A la fin de l’année 1924, des problèmes de santé le contraignent à séjourner dans un sanatorium de la Drôme provençale. Les paysages d’hiver sont l’occasion de recherches originales pour rendre les vastes espaces unifiés par la neige. Dans ce paysage, il utilise une gamme lumineuse de teintes modulées, turquoise et roses, mises en valeur par la présence des masses sombres des conifères, pour exprimer avec beaucoup de pudeur sa solitude et son inquiétude de l’avenir.

 

     

Paysages de la Drôme 1925

 

Rétabli, il décide de s’installer avec sa famille à Dieulefit en 1925.  Dans cette région baignée d’une lumière fine et claire, sa peinture paysagiste rend avec rigueur et sobriété les villages, les champs rectangulaires et les reliefs aux formes géométriques. Le dessin est précis et l’espace amplifié par un horizon affleurant le haut de la toile. Les coloris sont modulés dans des harmonies de verts neutres ou intenses pour les prairies, d’ocre et de beige pour les monts et d’or pour les feuillages d’automne des peupliers qui jalonnent la campagne.

 

Village de Venterol  1926

 

A partir de 1926, la peinture de Willy Eisenschitz devient plus expressive par l’abandon des jus maigres pour des pâtes épaisses, parfois grassement étalées au couteau. Dans les représentations des vieux villages et des paysages sévères de la région, les formes simplifiées sont solidement construites par des touches descriptives empâtées.

 

 

Sa compréhension instinctive de la structure de la nature et de la puissance des masses minérales, certainement développée au contact des célèbres géologues rencontrés dans la famille de Claire Bertrand, lui permet de traduire la complexité des reliefs en volumes simples, énergiques et lisibles. En ne s’attachant ni au pittoresque ni à l’éphémère, il propose une synthèse originale de sa vision en utilisant toute la puissance émotive des couleurs.

 

 

Les oeuvres de Willy Eisenschitz sont régulièrement exposées avec succès à la galerie Berthe Weill et dans d’autres galeries importantes à Paris. Cela lui permet de faire des séjours fréquents rue de Tournon qui sont mis à profit pour représenter les rives industrieuses de la Seine, les péniches pansues chargeant leur fret sur le canal Saint-Martin ou de l’Ourcq, et des vues de quartiers déshérités.

 

Par ce choix original de motifs austères, sélectionnés avec soin dans la plus belle ville du monde, le peintre propose, dans une facture proche de l’expressionnisme ombrageux de Maurice de Vlaminck, des œuvres imprégnées de la poésie de Francis Carco.

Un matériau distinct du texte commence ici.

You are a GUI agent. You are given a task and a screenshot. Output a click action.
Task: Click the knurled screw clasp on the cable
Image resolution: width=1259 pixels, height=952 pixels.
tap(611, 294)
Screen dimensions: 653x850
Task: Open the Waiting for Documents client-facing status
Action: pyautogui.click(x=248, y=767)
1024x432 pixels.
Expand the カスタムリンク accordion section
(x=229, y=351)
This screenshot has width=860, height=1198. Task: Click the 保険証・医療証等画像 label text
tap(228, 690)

Il transpose une part de ses angoisses existentielles exacerbées par ses problèmes de santé et les difficultés matérielles. En effet, Claire Bertrand et Willy Eisenschitz, n’ayant pas d’autres revenus que ceux procurés par leur art, connaissent des périodes difficiles, surtout durant la crise des années 1930, en dépit de l’aide généreuse de Madame Bertrand.

 

Chez celle-ci, le jeune peintre rencontre le poète romancier Pierre Jean Jouve dont il fait le portrait en 1925.

 

 

Cette peinture disparue, connue seulement par cette photo, montre toute la profonde inquiétude du peintre et de son modèle. Jouve, alors en pleine crise mystique, va dans les années à venir, divorcer, renier toute son œuvre passée et tenter de trouver dans l'acte poétique un fondement religieux, la seule réponse au néant à ses yeux.

Quelques années plus tard, Claire et Willy font avec Pierre Jean Jouve et sa nouvelle femme, la psychanalyste Blanche Reverchon, un voyage en Suisse et en Italie.

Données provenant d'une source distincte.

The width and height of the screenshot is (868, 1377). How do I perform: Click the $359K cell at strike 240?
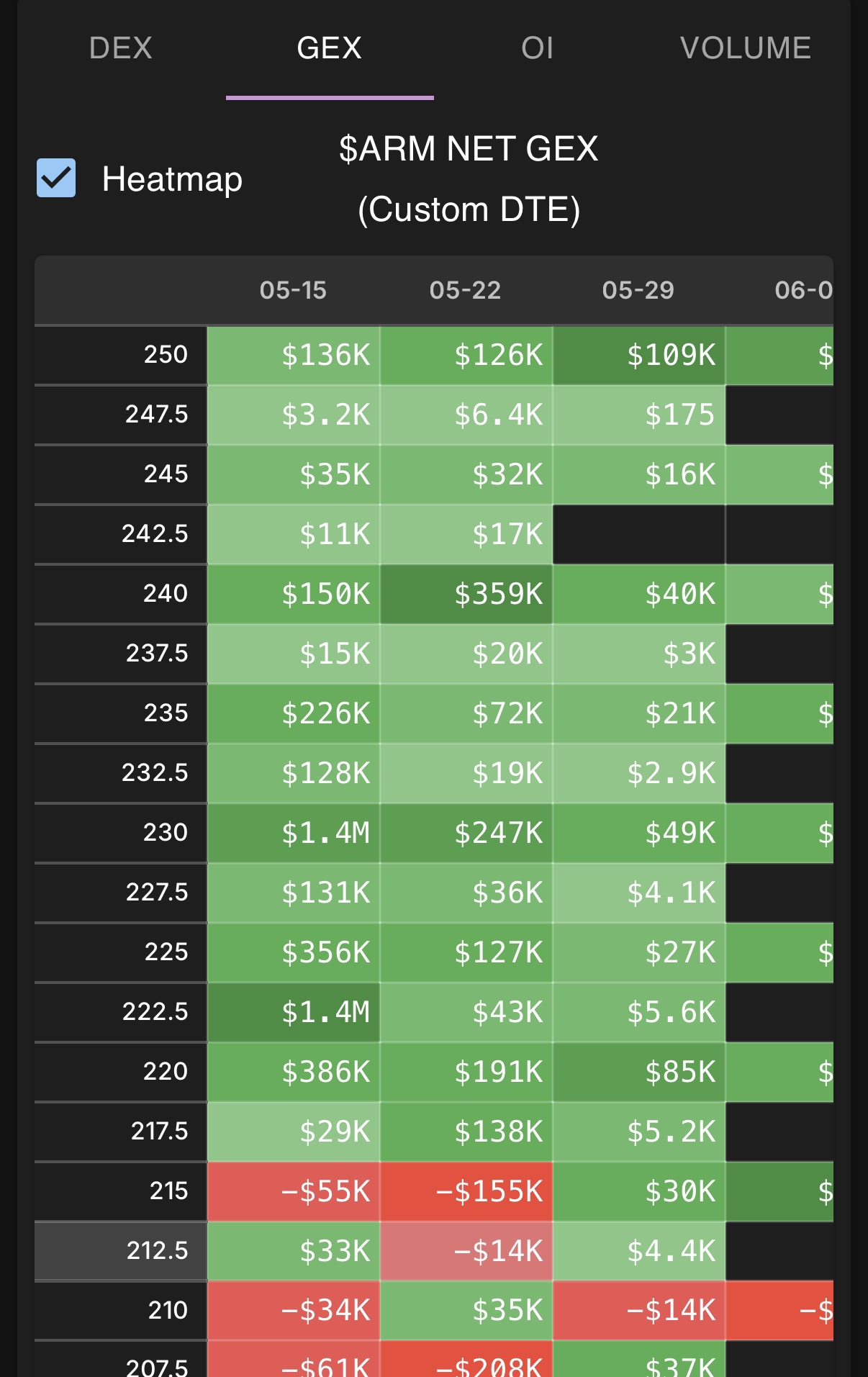pyautogui.click(x=466, y=594)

La pensée de l’écrivain rejoint et conforte celle du peintre. En cherchant à transformer, suivant ses termes, la matière d'en bas en matière d'en haut, Jouve élève à la dimension spirituelle les lieux et les êtres.

 

Paysage de la Drôme (Cost-Montbrun) 1927

 

Cette vision panthéiste renforce celle que Willy Eisenschitz exprime depuis peu dans sa peinture de paysages. L’observation attentive des formes du relief, si bien définies par la luminosité méridionale, lui a révélé que ce n’est pas l’aspect superficiel de la nature qui importe mais la traduction de cette puissance interne que Cézanne avait découverte en questionnant sans relâche la Montagne Sainte-Victoire, ce mystérieux dessous des choses qui se cache sous les apparences.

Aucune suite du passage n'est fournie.